In general, it is known that the closed-loop MIMO may adaptively utilize channel information and thus has greater system performance in comparison with the open-loop MIMO. The reason is that while the closed-loop MIMO has a process of selecting the precoding preferred by the UE and notifying it to the eNB, the open-loop MIMO has no such process and thereby has difficulty in applying the precoding preferred by the UE whenever the eNB transmits a signal to the UE.
However, transmission/reception of signals through the closed-loop MIMO requires an additional overhead, such as transmission of PMI from the UE to the eNB. In addition, in a situation where a moving speed of a UE is very fast or a channel is suddenly changed, a beam pattern of an interference signal changes rapidly with time, and a performance loss due to a change of the interference signal may occur. On the other hand, the open-loop MIMO system has some advantages, such as small effects of dynamic interference and small feedback overhead for PMI even though the performance efficiency of the system itself is lower than that of the closed-loop MIMO system.

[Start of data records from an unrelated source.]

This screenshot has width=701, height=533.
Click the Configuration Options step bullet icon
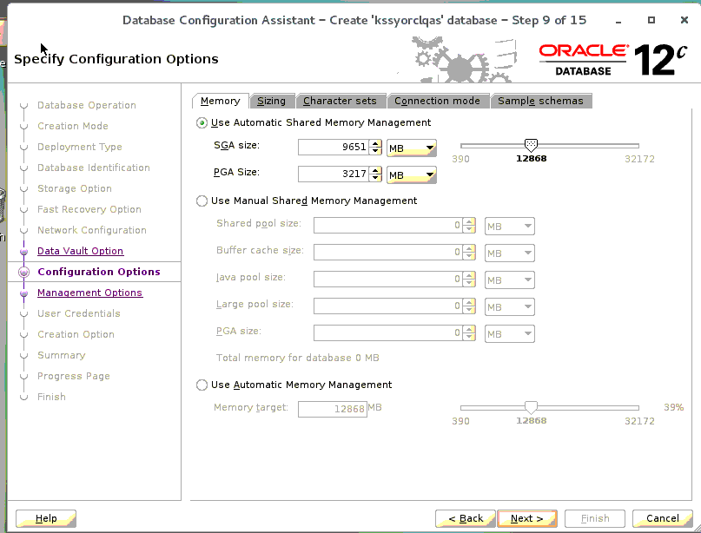tap(23, 273)
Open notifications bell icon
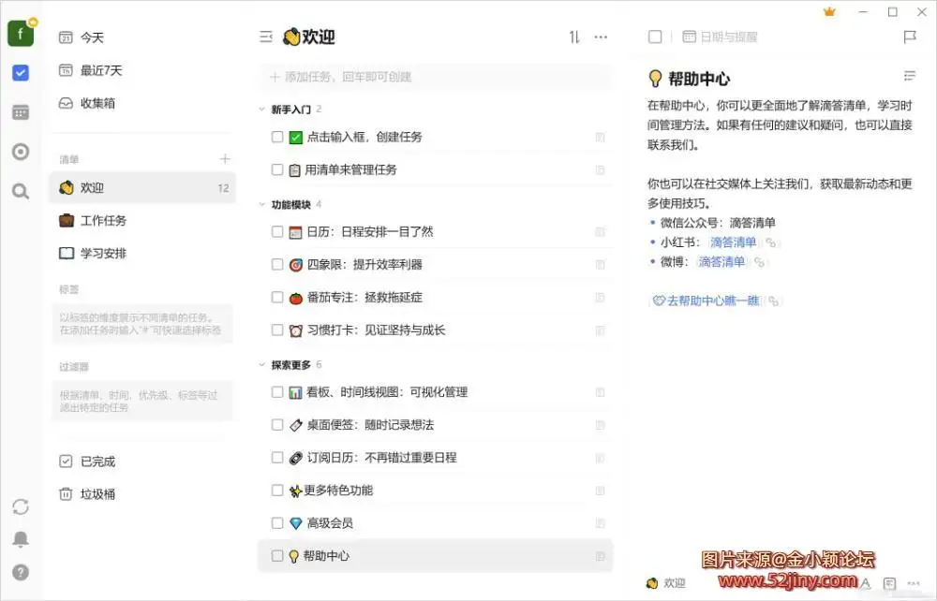937x601 pixels. point(21,539)
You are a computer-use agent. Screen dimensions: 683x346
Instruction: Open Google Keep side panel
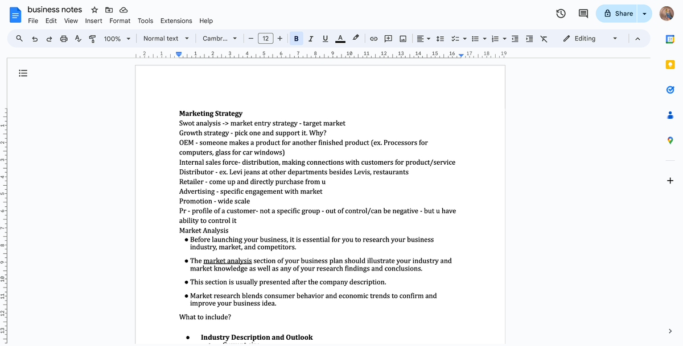[670, 64]
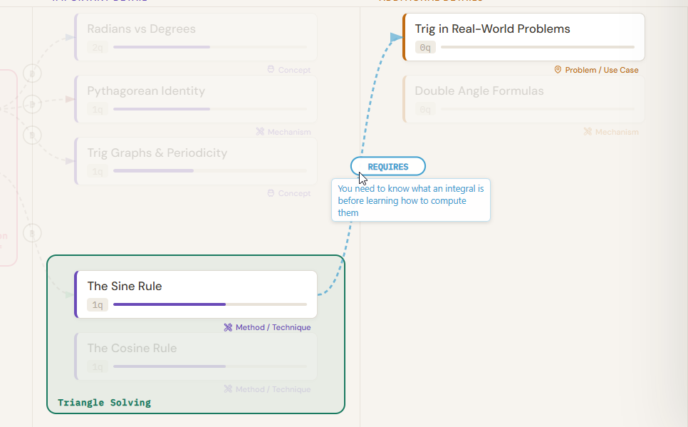Click the Triangle Solving group label
Screen dimensions: 688x427
(104, 403)
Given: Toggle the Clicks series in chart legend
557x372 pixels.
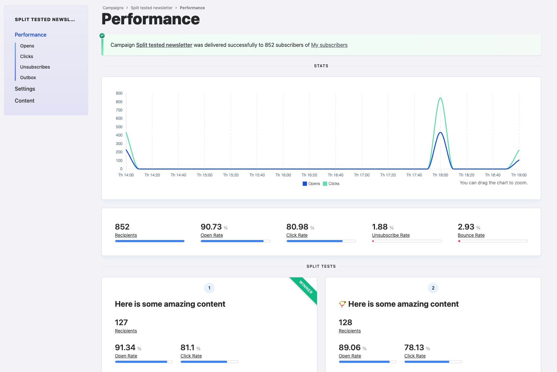Looking at the screenshot, I should pyautogui.click(x=331, y=184).
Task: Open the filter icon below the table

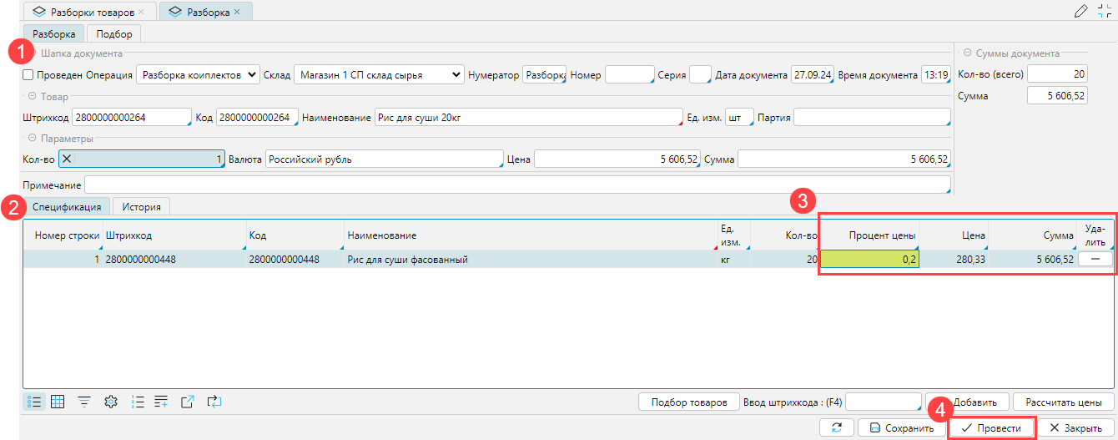Action: (x=84, y=402)
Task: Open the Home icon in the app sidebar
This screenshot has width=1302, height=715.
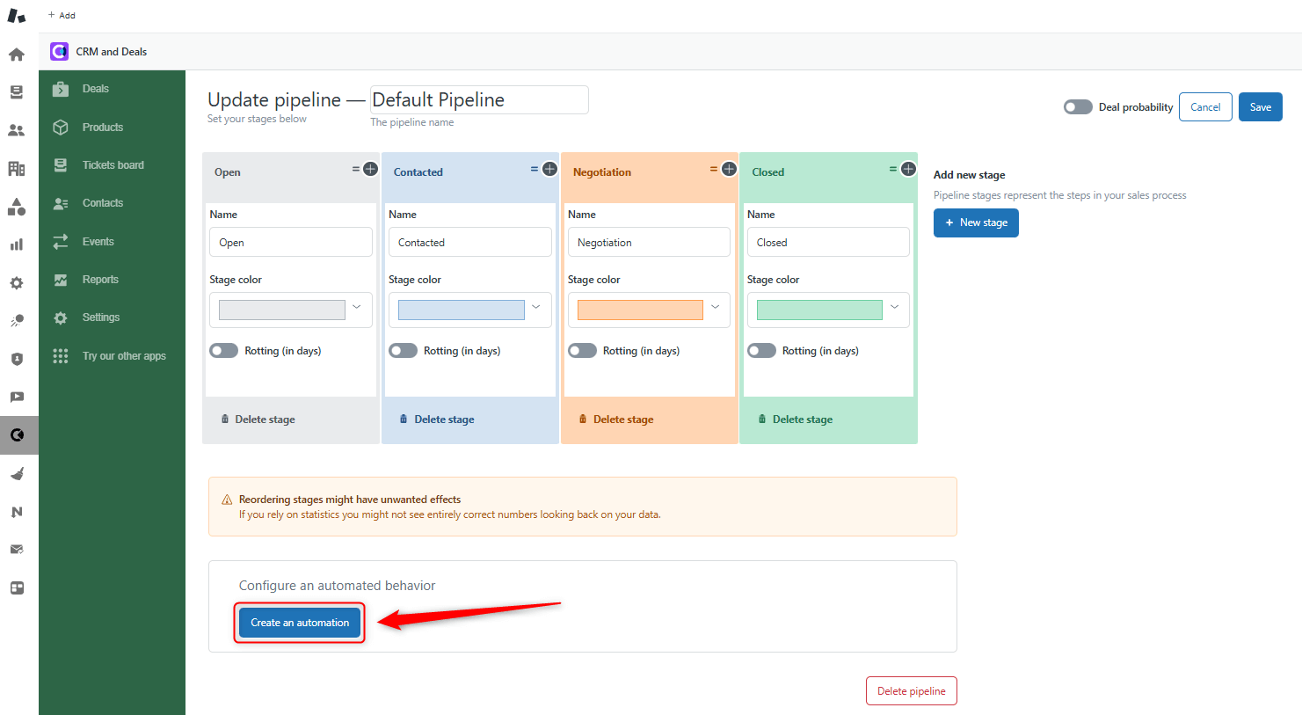Action: click(16, 54)
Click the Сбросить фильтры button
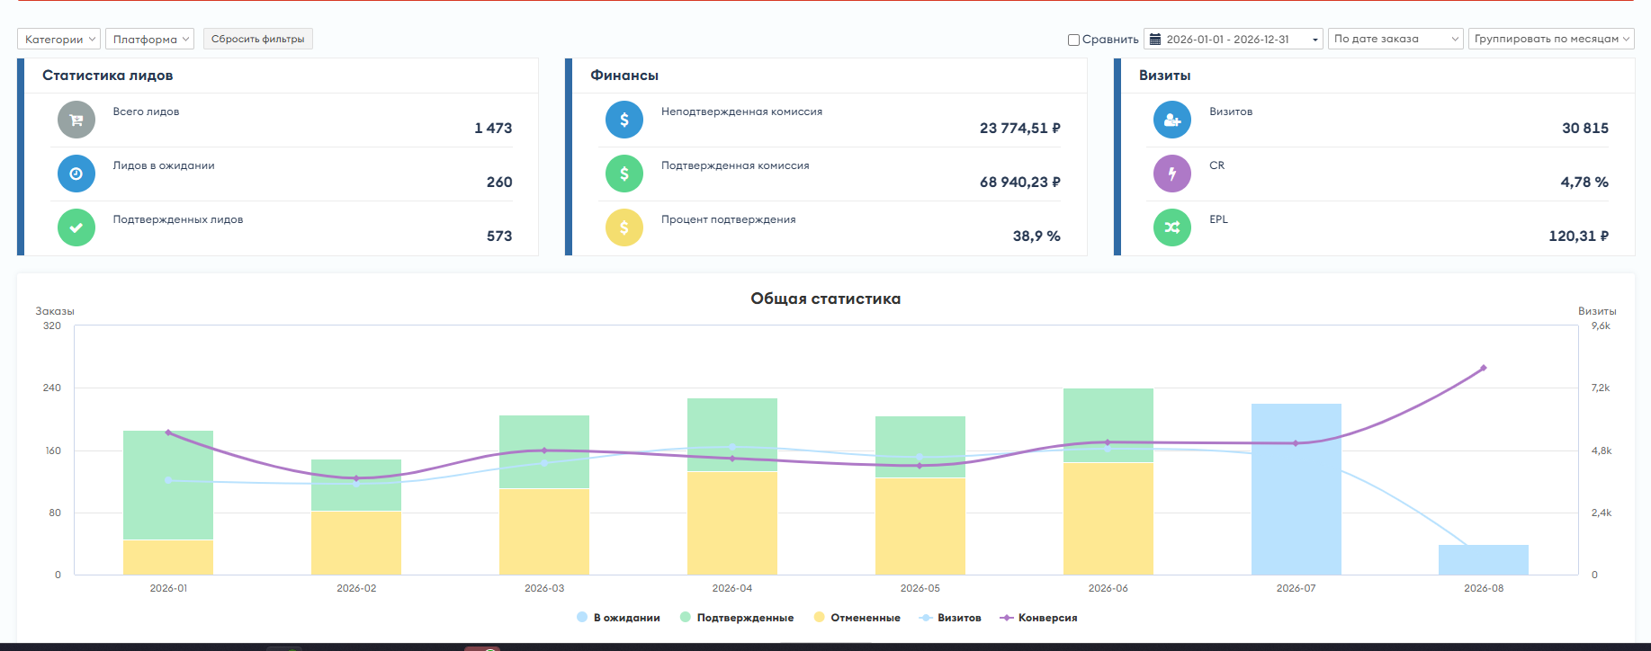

A semi closed-loop MIMO may be considered to exploit the advantages of and to compensate the disadvantages of the open-loop MIMO and the closed-loop MIMO. In the semi closed-loop MIMO, the UE reports, to the eNB, part of PMI information other than the entire PMI information, and the eNB circulates a non-reported PMI part in the corresponding part of PMI information and transmits data to the UE.
Meanwhile, in the closed-loop MIMO or the semi closed-loop MIMO in which the UE provides feedback information to the eNB, the amount of feedback information to be transmitted on limited resources increases because of carrier aggregation (CA) or the like, thus resulting in a signal overhead issue.
Therefore, a need exists for a method and an apparatus for reporting a channel status by using a channel status information reference signal (CSI-RS) in a mobile communication system.
The above information is presented as background information only to assist with an understanding of the present disclosure. No determination has been made, and no assertion is made, as to whether any of the above might be applicable as prior art with regard to the present disclosure.